Louise hated it when …

Today’s writing prompt and my response.

Day one for this week. Use the prompt however you like, one at a time, or pen a short story over as many as you like.
Louise hated it when people said she was just a librarian.

Louise hated it when people said she was just a librarian Louise hated it when people said she was just a librarian. Although ‘people’ was stretching it a bit perhaps. It was her mother who said it the most, and her father would smile as if embarrassed, but for whom? And because she had heard it so often from her parents, Louise now applied it to herself.

female librarian at a desk

‘Oh,’ she would say when new acquaintances asked what she did, ‘I’m just a librarian.’

‘That’s nice,’ was the most frequent response, while the new acquaintance went on to talk about their own, far more exciting, job.

Teachers, she had found in her circle, spun the most conversation out of their career choices. From sympathy for long hours worked through to the joy of shaping young minds, people clucked and cooed over teachers in a way that made Louise’s blood secretly boil.

She worked long hours too. Keeping up with what was what in the book world, especially children’s books, took time – her own time.

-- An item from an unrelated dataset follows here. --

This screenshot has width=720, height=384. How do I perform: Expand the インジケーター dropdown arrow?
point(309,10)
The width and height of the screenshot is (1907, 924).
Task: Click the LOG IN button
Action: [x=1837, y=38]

Her mother complained constantly about Louise’s reading habit, ‘as if you don’t get enough of books at work.’ While her father rolled his eyes and looked embarrassed, but for whom?

And surely, making recommendations to kids about great books to read was a contribution to shaping young minds?

It was all very frustrating. One day, she would come straight out and say so. When the next person said, ‘That’s nice,’ Louise would take the bull by the horns and dive in before they could mouth off about being a teacher or starting their own jewellery-making business. She would nod vehemently and say, ‘Yes, it is. I have to read an awful lot, on my own time mind, and I do a lot to shape young minds advising them what books to read.’

She’d have to make sure she didn’t say it in front of her father. He was bound to look embarrassed, and she would know it was for her. If only she had a better way with words! But then, she was just a librarian.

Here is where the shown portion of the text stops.